Just five months after the end of 2021 the U.S. National Highway Traffic Safety Administration is able to provide an estimate of the numbers of traffic deaths in the county that has a population almost 10 times the size of Canada. Yet the Province of Ontario still stumbles along with attempts to reveal final data from the year 2019.
An important notice from NHTSA is that fatalities increased substantially in 2021 as noted in their newly released documentation:
“NHTSA projects that an estimated 42,915 people died in motor vehicle traffic crashes last year, a 10.5% increase from the 38,824 fatalities in 2020. The projection is the highest number of fatalities since 2005 and the largest annual percentage increase in the Fatality Analysis Reporting System’s history.
Preliminary data reported by the Federal Highway Administration show that vehicle miles traveled in 2021 increased by about 325 billion miles, or about 11.2%, as compared to 2020.”
Why are these increases occurring despite the fact that many new safety features are coming into the modern vehicle fleet? Are they related to higher usage of the road system? Can the increases be blamed on the Covid pandemic? Are other factors at play?
In Ontario there is no current information about basic road safety trends. Even those data that are revealed in Ontario’s Road Safety Annual Report (ORSAR) provide no useful information about what causes injuries and deaths. ORSAR data is based on police reports written up mostly by officers who have limited time, training and understanding to explore the complexity that exists in typical collision causes. But more importantly, there is no expertise in understanding what has caused an injury or death, and when certain results should involve further investigation. And the Ontario Ministry of Transportation has no real interest in documenting causes of injury and death.

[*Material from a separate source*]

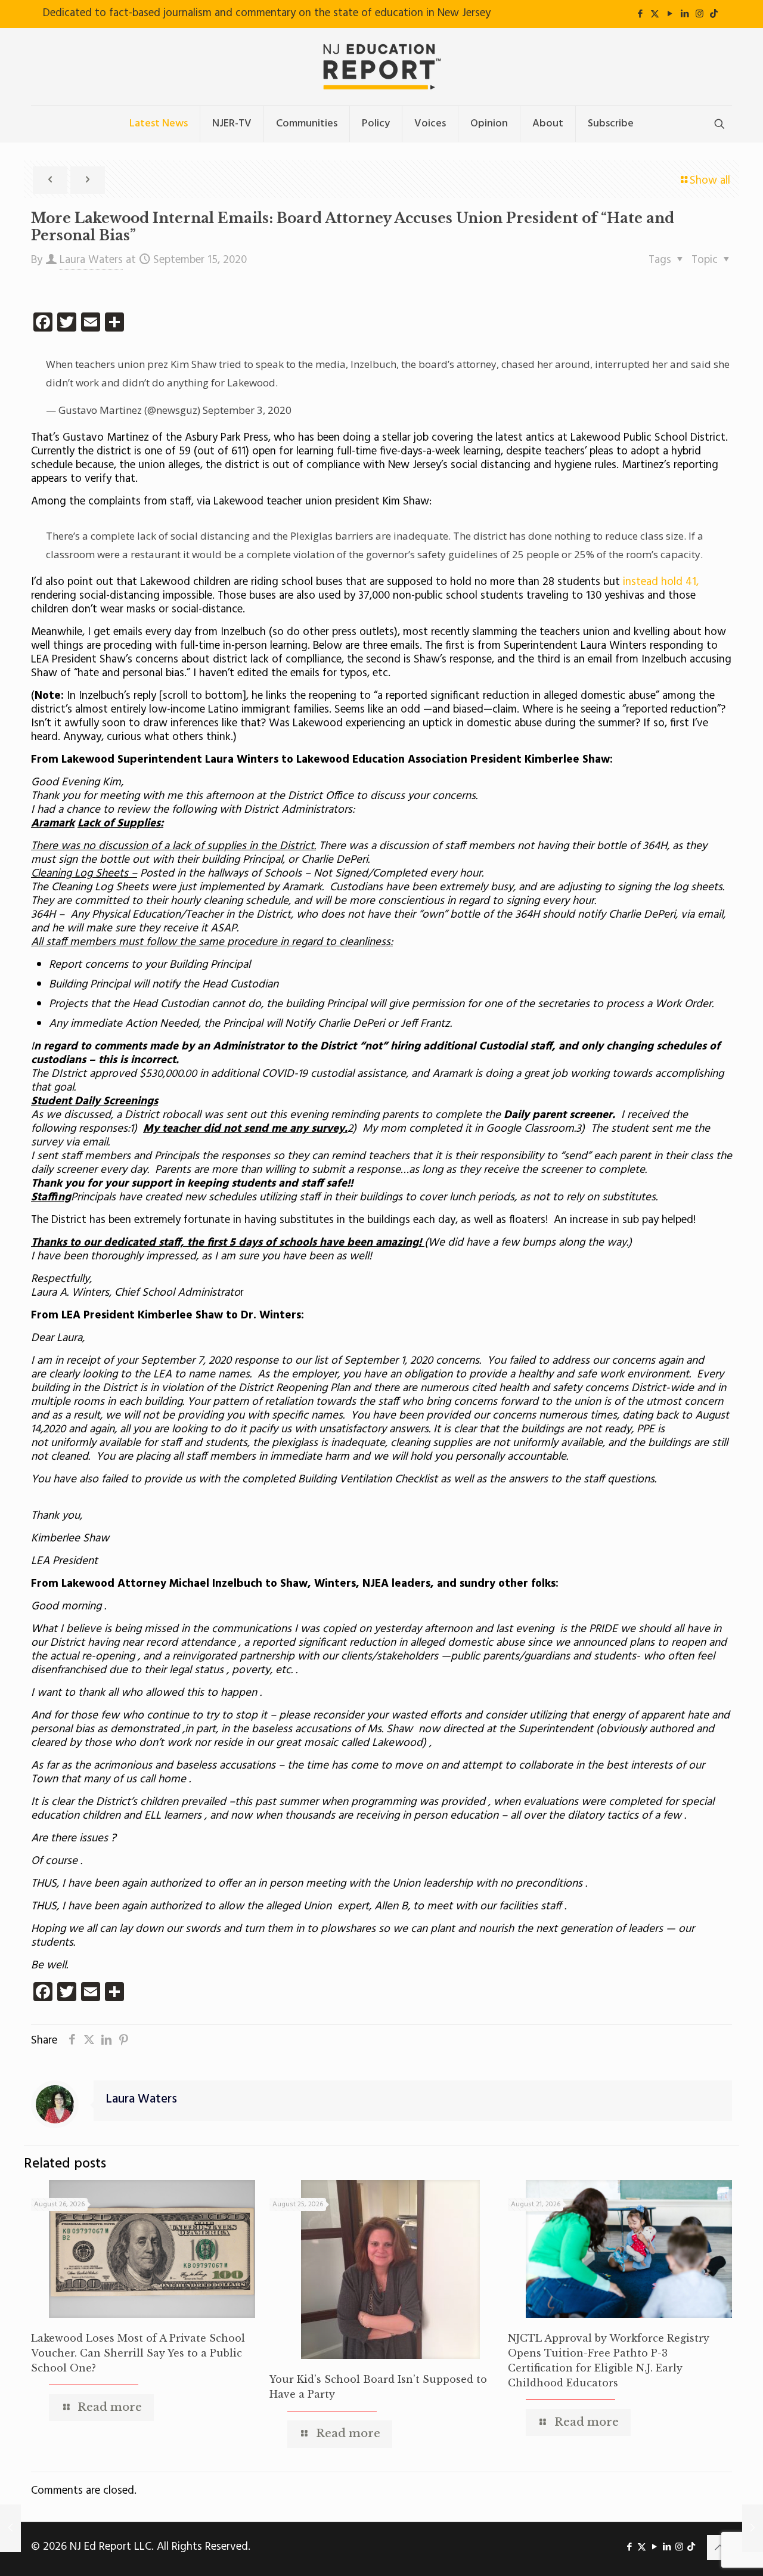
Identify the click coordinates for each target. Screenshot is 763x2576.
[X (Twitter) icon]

In many instances relatively minor collisions result in fatalities yet there is not special interest in understanding why these occur. In Ontario the focus of police investigations is in laying charges against motor vehicle drivers, not in documenting how and why someone was injured or died. The police logic is that identifying injury mechanisms is not police work. This means that identifying ways to improve road user safety becomes inefficient.
Trends in collision causes have existed for decades without much official awareness. Loss-of-control events on two-lane highways that result in rollovers, tree/pole impacts or erroneously-described “head-on” impacts all have similar sources that are never discussed. Fatal, rear-end impacts on high-speed expressways are similarly ignored in terms of their possible related sources. This results in the existence of many unsafe, uncorrected conditions that continue to exist over many years.
Ultimately what is needed is high-quality, unbiased data. If this must come solely from police reports then improvements need to be made in the quality of that data including safe-guards against typical police-reporting bias. In this modern age where costs of producing photos and video are minute, collision data should be supplemented with these very cheap methods of providing objective support for what has been officially accepted into a large-scale database. When reliable data is created and analysed, and the findings are distributed in a timely fashion, an efficient system of detecting newly-emerging, road-safety trends becomes a useful tool for all of society’s benefit.